Interestingly, serum albumin concentration positively correlated with serum DHEA-S concentration (r = 0.240), suggesting that DHEA-S may have an anabolic effect in the liver. DHEA has also been suggested to reduce urinary albumin excretion in the kidney [28], which may also contribute to the maintenance of the serum albumin concentration. A protective action of DHEA-S in the liver has been also suggested by other studies: the serum DHEA-S concentration is low in non-alcoholic fatty liver disease (NAFLD) [29, 30] and DHEA reduces liver fat deposition in obese (fa/fa) Zucker rats [31]. The underlying molecular mechanism for the protective effect of DHEA-S in liver may involve the induction of CYP4A, which removes harmful substances. Alternatively, the dihydrotestosterone, ΔAdiol, and 3b-Adiol generated from DHEA-S may promote miR-21 production, leading to the proliferation of hepatocytes [32]. Therefore, it may be that the low serum DHEA-S in frail T2DM patients identified in the present study may lead to an impairment in liver function, illustrated by the altered serum Alb concentration and transaminase activities.

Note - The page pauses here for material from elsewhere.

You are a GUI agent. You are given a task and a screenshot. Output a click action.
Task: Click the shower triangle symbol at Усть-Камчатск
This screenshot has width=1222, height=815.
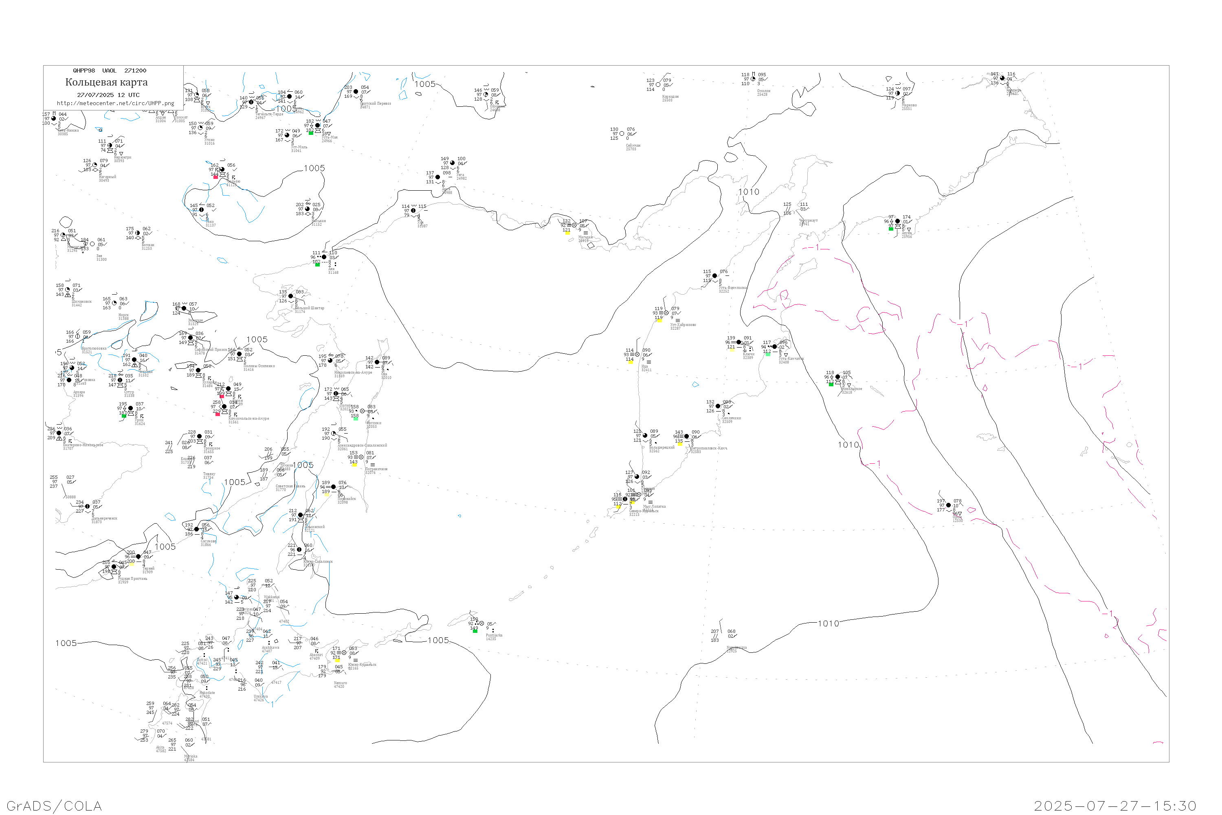pyautogui.click(x=786, y=356)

As discussed above, BM < 53 kg (p = 0.012) was also identified to be an independent risk factor for frailty in the present study, and as the severity of frailty worsened (for CFS grades 1 to 7), BM decreased. Usually, adipose tissue and fat deposition are necessary for growth in adolescence [33, 34]. However, in middle age, metabolic syndrome is characterized by visceral fat deposition and an inverse relationship between DHEA-S concentration and BMI [35]. An anti-obesity effect of DHEA has been shown in both humans and animals [31, 36, 37], which involves the inhibition of 11β-hydroxysteroid dehydrogenase type 1 [38] and the activation of dual-specificity protein phosphatase [39], a target gene of DHEA [40]. Although the apparently paradoxical effect of DHEA in middle-aged and elderly people remain to be explained, DHEA-S is thought to play a role in maintaining homeostasis by controlling fat deposition, but in a manner that is dependent on life stage.

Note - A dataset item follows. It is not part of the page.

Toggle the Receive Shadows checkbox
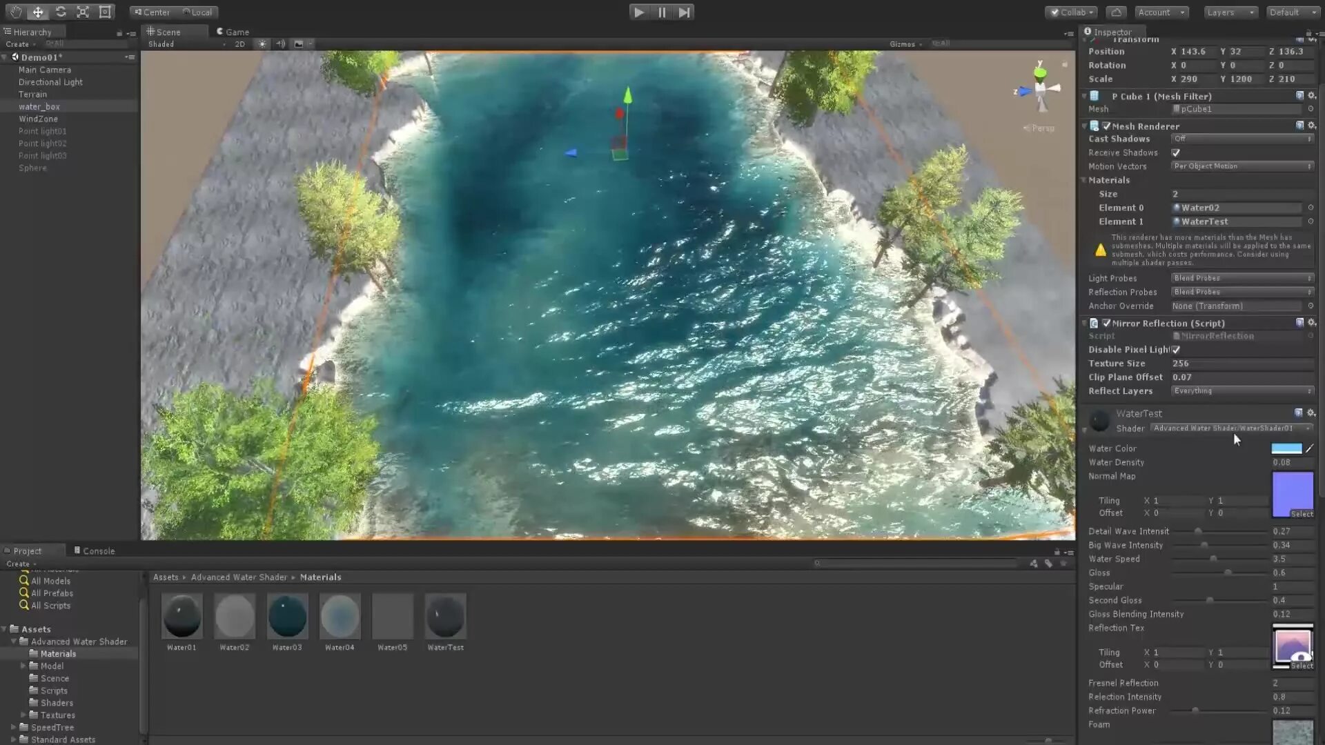This screenshot has width=1325, height=745. pos(1175,152)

One limitation of the present study was that we could not evaluate sarcopenia in all of the participants. However, in the 108 participants (32 frail and 76 non-frail) in whom this was possible, those who were frail showed a significantly higher prevalence of sarcopenia than those who were not. This finding is consistent with the concept that sarcopenia is an essential factor determining frailty [8].

Conclusions

Hypoalbuminemia, low AST activity, and low BM were found to be independent risk factors for frailty in elderly T2DM patients, strongly suggesting relative malnutrition in this group. In addition, DHEA-S may be important for the maintenance of liver function and BM. The reduction in DHEA-S and the increase in the cortisol/DHEAS ratio may be involved in the mechanism of the effects of malnutrition in elderly T2DM patients.